Having thus made clear his low births in the past, likewise here in this birth he declared the impermanency of things created, and he recited four stanzas to arouse an effort:

“Life is but short, and death the end must be,

The aged have no hiding where to flee.

Then, O Pañcāla, what I bid you, do.

All deeds which grow to misery, eschew.

“Life is but short, and death the end must be,

The aged have no hiding where to flee.

Then, O Pañcāla, what I bid you, do.

All deeds whose fruit is misery, eschew.

“Life is but short, and death the end must be,

The aged have no hiding where to flee.

Then, O Pañcāla, what I bid you, do,

All deeds that are with passion stained, eschew.

“Life is but short, and death the end must be,

Old age will sap our strength, we cannot flee.

Then, O Pañcāla, what I bid you, do,

All deeds that lead to lowest hell, eschew.”

The King rejoiced as the Great Being spoke and repeated three stanzas:

“True is that word, O brother! which you say,

You like a holy saint your words dictate,

But my desires are hard to cast away,

By such as I am, they are very great.

“As elephants deep sunken in the mire

Cannot climb out, although they see the land,

So, sunken in the slough of strong desire

Upon the seekers path I cannot stand.

“As father or as mother would their son

Admonish, good and happy how to grow,

Admonish me how happiness is won,

And tell me by which way I ought to go.”

Then the Great Being said to him:

“O lord of men! You cannot cast away

These passions that are common to mankind,

Let not your people unjust taxes pay,

Equal and righteous ruling let them find.

“Send messengers to north, south, east, and west

The brahmins and ascetics to invite,

Provide them food and drink, a place to rest,

Clothes, and all else that may be requisite.

“Give them the food and drink that satisfies

Sages and holy brahmins, full of faith,

Who gives and rules as well as in him lies

Will go to heaven all blameless after death.

“But if, surrounded by your womankind

You feel your passion and desire too strong,

This verse of poetry then bear in mind

And sing it in the midst of all the throng.

"No roof to shelter from the sky, amid the dogs he lay,

His mother nursed him as she walked, but he’s a king to-day.”

Such was the Great Being’s advice.

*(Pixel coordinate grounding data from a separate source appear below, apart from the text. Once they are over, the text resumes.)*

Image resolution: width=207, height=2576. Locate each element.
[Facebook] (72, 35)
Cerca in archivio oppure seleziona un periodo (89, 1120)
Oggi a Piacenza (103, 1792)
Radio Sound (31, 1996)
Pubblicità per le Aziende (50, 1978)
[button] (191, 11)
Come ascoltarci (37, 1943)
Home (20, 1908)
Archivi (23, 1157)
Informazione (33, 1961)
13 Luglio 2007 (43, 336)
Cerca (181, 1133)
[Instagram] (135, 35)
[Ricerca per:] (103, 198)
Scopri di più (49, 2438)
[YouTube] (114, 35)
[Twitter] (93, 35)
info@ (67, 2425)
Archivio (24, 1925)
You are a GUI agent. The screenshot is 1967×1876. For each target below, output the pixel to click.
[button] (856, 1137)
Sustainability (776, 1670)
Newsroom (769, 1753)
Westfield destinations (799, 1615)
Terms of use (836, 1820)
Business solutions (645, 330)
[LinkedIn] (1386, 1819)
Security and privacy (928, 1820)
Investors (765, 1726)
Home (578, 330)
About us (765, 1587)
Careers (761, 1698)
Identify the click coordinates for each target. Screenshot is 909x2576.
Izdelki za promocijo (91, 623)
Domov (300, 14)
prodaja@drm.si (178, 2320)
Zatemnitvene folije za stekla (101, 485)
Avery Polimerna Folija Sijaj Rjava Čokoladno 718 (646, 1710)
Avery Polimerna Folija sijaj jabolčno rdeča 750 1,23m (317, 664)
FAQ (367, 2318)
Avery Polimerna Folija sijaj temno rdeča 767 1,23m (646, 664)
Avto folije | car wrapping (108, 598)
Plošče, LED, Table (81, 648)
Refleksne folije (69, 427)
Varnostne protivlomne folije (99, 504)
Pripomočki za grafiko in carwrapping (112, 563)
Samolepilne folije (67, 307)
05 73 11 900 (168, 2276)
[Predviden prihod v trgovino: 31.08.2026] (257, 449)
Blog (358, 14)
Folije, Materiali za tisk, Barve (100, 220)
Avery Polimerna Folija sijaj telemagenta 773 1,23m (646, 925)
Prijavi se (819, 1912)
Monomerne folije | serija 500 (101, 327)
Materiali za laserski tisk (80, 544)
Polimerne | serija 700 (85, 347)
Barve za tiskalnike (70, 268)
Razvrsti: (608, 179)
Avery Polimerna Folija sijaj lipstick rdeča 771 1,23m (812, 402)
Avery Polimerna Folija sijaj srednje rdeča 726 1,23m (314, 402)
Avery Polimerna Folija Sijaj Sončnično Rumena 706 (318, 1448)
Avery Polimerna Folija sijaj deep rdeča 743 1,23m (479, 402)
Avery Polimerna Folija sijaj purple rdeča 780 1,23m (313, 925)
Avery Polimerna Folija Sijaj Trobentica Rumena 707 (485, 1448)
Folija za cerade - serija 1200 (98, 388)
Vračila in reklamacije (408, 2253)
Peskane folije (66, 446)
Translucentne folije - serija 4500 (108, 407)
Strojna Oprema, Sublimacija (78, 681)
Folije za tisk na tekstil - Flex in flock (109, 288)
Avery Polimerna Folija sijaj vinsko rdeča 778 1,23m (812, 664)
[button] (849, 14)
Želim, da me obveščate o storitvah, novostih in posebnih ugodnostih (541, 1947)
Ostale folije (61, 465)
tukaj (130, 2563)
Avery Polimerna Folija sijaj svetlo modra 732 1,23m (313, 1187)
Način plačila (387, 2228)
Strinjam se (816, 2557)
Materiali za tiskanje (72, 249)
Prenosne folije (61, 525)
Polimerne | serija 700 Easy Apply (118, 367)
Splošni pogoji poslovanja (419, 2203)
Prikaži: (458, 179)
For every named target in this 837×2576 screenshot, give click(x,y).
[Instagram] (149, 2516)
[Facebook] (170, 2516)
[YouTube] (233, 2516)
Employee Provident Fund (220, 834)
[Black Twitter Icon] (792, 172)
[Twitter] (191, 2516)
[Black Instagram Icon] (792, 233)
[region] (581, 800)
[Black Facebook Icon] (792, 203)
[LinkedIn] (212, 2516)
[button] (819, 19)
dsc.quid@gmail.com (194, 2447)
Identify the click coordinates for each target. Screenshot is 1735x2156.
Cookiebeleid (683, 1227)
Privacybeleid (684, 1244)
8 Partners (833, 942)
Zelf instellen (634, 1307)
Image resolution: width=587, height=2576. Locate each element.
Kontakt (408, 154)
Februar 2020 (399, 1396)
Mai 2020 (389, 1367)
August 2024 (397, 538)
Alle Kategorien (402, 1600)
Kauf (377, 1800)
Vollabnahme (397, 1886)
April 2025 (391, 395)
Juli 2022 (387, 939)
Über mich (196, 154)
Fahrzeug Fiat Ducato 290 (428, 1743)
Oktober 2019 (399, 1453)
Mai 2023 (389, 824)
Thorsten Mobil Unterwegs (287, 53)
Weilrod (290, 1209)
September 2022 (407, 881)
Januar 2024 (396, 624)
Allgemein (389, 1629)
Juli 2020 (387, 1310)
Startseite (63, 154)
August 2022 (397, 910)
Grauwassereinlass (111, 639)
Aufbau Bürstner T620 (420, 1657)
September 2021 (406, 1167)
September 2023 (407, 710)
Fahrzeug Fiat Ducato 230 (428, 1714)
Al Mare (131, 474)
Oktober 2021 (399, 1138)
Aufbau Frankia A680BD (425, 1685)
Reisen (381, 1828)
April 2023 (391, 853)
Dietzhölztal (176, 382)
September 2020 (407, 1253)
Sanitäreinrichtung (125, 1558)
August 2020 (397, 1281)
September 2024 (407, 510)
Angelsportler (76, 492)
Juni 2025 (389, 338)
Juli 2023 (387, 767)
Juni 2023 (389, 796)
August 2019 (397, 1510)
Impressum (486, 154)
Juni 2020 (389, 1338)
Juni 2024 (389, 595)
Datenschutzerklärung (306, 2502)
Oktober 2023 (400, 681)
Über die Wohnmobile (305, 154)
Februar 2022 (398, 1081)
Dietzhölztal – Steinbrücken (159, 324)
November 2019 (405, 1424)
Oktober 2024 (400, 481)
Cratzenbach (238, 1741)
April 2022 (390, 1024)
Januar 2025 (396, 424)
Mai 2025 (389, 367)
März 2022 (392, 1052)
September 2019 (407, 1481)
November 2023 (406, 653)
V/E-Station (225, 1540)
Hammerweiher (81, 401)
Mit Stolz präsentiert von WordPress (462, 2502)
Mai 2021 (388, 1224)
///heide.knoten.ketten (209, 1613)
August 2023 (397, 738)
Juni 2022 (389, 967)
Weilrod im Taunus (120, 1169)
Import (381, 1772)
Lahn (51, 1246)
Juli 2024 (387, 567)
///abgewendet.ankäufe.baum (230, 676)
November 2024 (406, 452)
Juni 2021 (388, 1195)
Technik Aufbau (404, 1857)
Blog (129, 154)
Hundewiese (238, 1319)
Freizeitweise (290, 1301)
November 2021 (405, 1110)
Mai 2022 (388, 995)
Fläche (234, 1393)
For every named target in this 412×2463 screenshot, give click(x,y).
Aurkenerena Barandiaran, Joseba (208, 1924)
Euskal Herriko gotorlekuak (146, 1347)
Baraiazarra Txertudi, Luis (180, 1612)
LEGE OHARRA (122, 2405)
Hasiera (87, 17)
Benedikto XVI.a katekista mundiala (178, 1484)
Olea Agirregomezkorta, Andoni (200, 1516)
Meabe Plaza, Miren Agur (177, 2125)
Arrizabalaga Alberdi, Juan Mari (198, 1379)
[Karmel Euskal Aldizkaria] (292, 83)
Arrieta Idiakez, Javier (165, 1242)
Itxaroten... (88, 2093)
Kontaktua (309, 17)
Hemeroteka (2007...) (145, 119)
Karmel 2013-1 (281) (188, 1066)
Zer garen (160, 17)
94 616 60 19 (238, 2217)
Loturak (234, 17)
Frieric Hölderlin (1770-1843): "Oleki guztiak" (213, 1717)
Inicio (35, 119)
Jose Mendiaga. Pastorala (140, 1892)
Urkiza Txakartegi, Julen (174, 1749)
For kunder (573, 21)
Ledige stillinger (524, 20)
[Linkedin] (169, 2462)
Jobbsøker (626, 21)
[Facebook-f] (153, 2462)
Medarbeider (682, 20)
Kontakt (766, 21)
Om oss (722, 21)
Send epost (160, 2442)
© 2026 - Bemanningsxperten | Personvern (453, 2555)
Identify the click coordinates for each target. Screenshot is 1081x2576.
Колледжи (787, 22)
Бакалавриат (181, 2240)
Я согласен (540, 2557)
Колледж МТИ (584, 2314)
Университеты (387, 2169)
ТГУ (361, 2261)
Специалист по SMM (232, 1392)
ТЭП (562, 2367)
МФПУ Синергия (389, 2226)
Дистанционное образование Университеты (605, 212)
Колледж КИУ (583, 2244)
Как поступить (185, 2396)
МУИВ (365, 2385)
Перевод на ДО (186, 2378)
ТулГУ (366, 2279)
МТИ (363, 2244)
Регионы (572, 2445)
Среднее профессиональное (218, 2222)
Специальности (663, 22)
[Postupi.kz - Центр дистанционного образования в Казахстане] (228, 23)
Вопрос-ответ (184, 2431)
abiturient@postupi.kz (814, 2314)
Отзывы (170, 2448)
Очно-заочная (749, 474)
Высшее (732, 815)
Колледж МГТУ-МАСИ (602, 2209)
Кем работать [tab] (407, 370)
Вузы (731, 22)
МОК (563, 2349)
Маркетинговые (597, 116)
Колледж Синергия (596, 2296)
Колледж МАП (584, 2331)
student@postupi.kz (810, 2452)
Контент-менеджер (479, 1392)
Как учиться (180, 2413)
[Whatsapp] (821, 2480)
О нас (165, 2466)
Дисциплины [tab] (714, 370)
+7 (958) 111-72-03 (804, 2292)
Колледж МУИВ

Then he said, “I have given you my counsel. And now become a recluse or not, as you think fit. But I will inherit the result of my own deeds.” Then he rose up in the air and shook off the dust of his feet over him. Then he departed to the Himalaya Mountains.

The King is impressed

Figure: The King is impressed

The King saw this. He was greatly moved. And relinquishing his kingdom to his eldest son, he called out his army. He set his face in the direction of the Himalaya Mountains. When the Great Being heard of his coming, he went with his attendant sages and received him. He ordained him into the holy life. He taught him how to attain samadhi. He developed the bliss of meditation. And thus, these two together became destined for Brahma’s world.


When the Master had ended his discourse, he said, “Thus, brothers, wise men of old continued to be firm friends through the course of three or four existences.” Then he identified the birth: “At that time Ānanda was the wise Sambhūta, and I was the wise Citta.”